L’attuale formulazione dell’art. 67 della costituzione italiana esorta, ancora oggi, a riflettere. Lo scopo è quello di valutare la possibilità di una sua diversa, nuova formulazione, proposta anche nel 2021, che si attarda con Matteo Salvini, sul “mandato”, nel tentativo di preservare il legame tra l’eletto ed il partito politico di elezione.
Una riformulazione dell’art. 67 della costituzione italiana che consenta di stabilire un legame tra l’eletto ed il partito con cui il parlamentare è stato eletto, prevedendo che un eletto decada dal mandato parlamentare se aderisce – aggiungerei, anche, contribuisce alla costituzione – ad un diverso partito politico.
Un precedente autorevole in tal senso è, sicuramente, la proposta di modifica dell’articolo 67 della Costituzione, presentata il 28 settembre 2021 (A.C. 3297).
L’attuale previsione dell’articolo 67 impone di attardarsi, quindi, sulla formulazione (seconda sottocommissione dell’Assemblea costituente 19 settembre 1946): “i deputati esercitano liberamente la loro funzione e senza vincoli di mandato: nessun mandato imperativo può loro darsi dagli elettori”.
Questo divieto esplicito fu eliminato solo in sede di coordinamento finale.
Questa previsione, quella eliminata, voleva impedire il mandato imperativo tra eletto ed elettori, ma non voleva impedire la permanenza del legame, dopo l’elezione tra l’eletto ed il partito politico di elezione.
Perché garantire il legame tra l’eletto ed il partito politico?
Lo evidenzia Vittorio Emanuele Orlando che, tuttavia, non crede nei partiti politici, come evidenzia l’ultimo saggio che non completa perché muore.

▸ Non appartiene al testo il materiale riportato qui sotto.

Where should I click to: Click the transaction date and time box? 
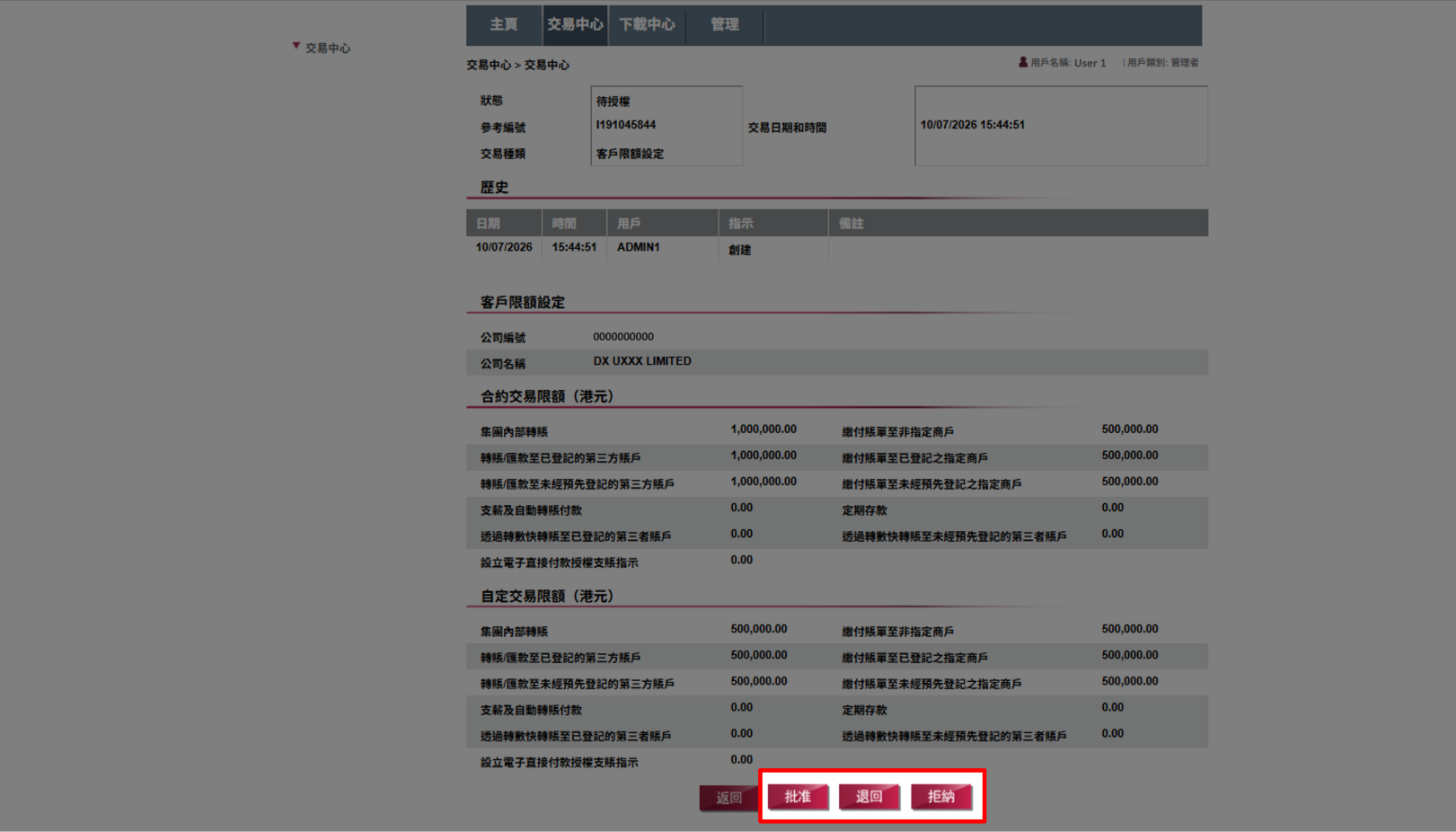(x=1060, y=126)
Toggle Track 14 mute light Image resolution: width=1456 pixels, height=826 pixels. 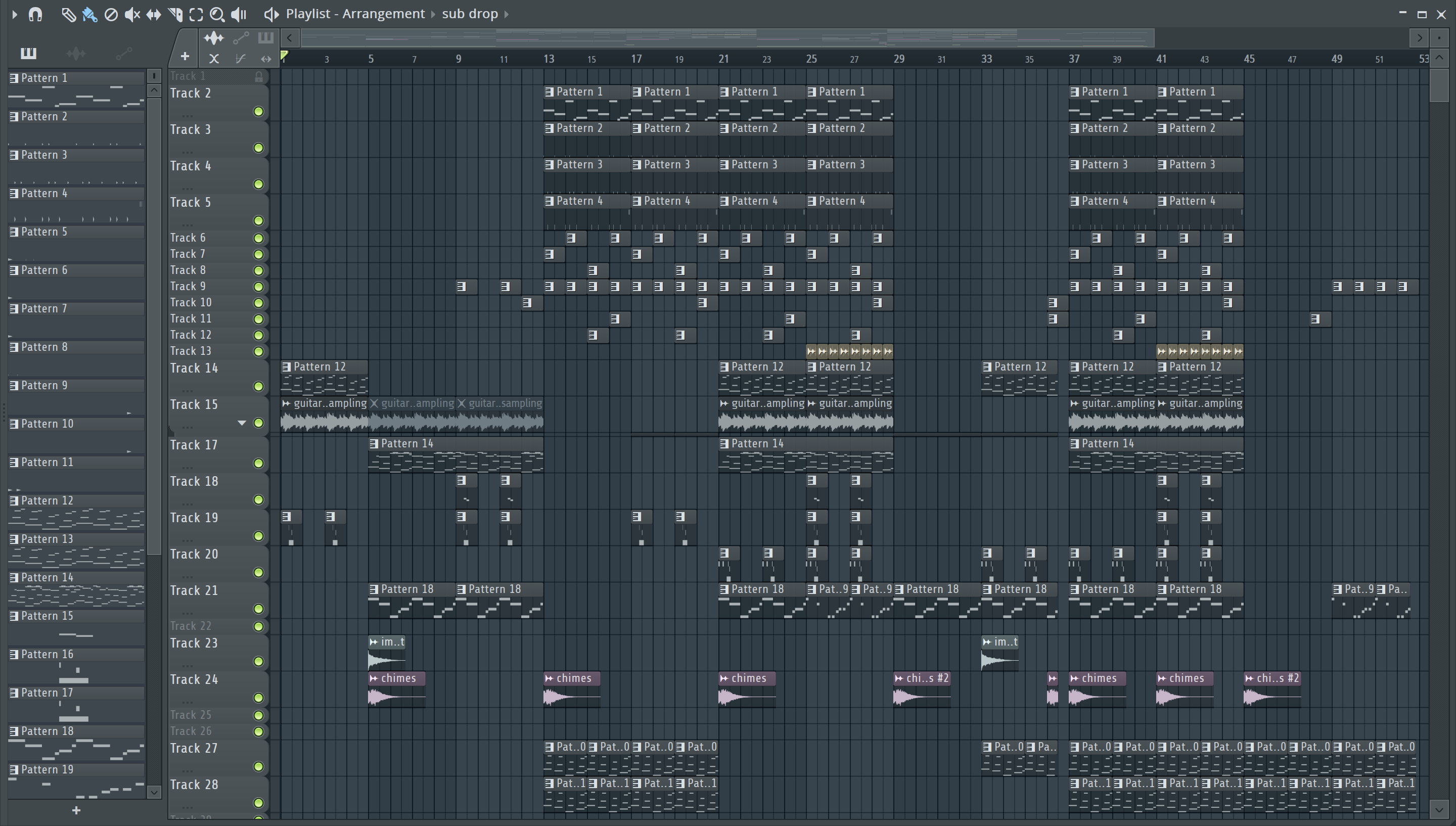coord(259,386)
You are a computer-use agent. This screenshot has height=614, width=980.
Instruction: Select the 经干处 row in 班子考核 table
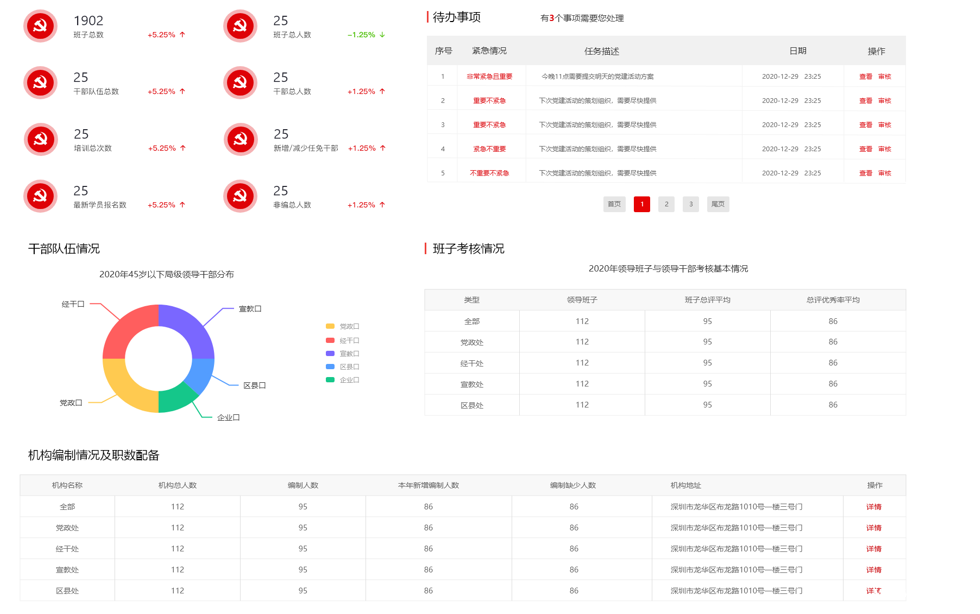pyautogui.click(x=665, y=363)
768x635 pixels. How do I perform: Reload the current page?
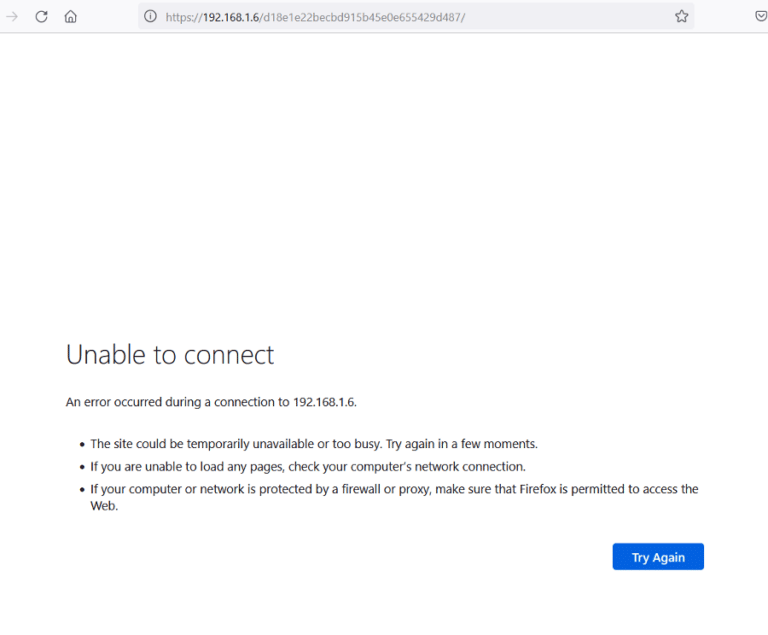point(41,16)
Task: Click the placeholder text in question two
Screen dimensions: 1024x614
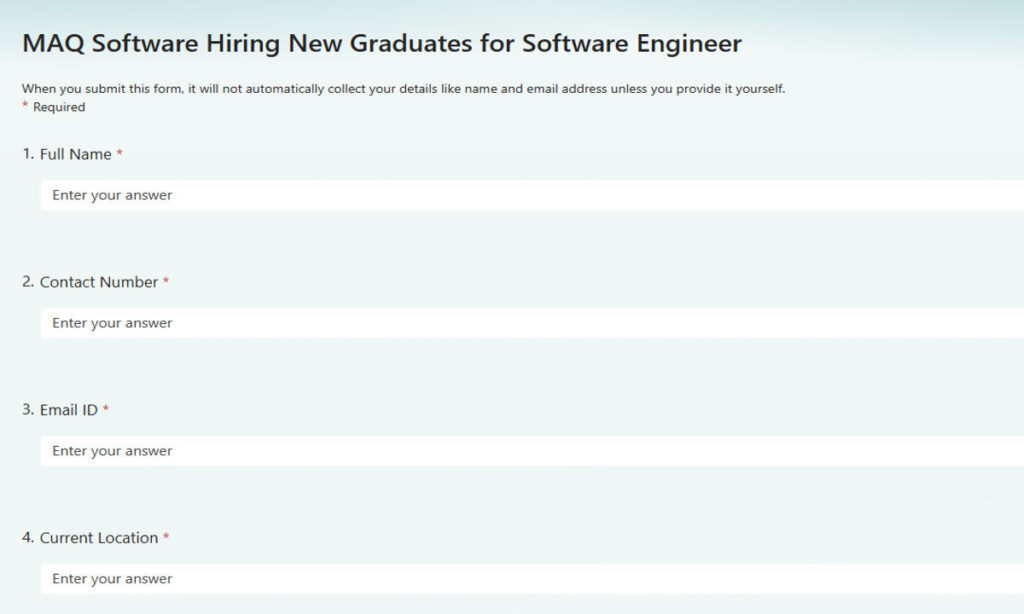Action: click(x=112, y=323)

Una lettura critica – quella di Orlando – che se rappresenta uno stato di disfacimento dei partiti politici, evidenzia in nuce quanta importanza attribuisse Orlando ai partiti politici.
Una traccia che già può affermare la relazione, il vincolo politico esistente tra eletto e partito politico di elezione e, quindi, la decadenza del mandato elettivo, quando l’eletto aderisca oppure costituisca un nuovo partito politico.
L’eletto – attraverso la nuova formulazione che è stata proposta – rappresenta la nazione: non può rappresentare se stesso, perché deve rappresentare la nazione e quindi il popolo, attraverso la permanenza del legame tra l’eletto ed il partito politico di elezione.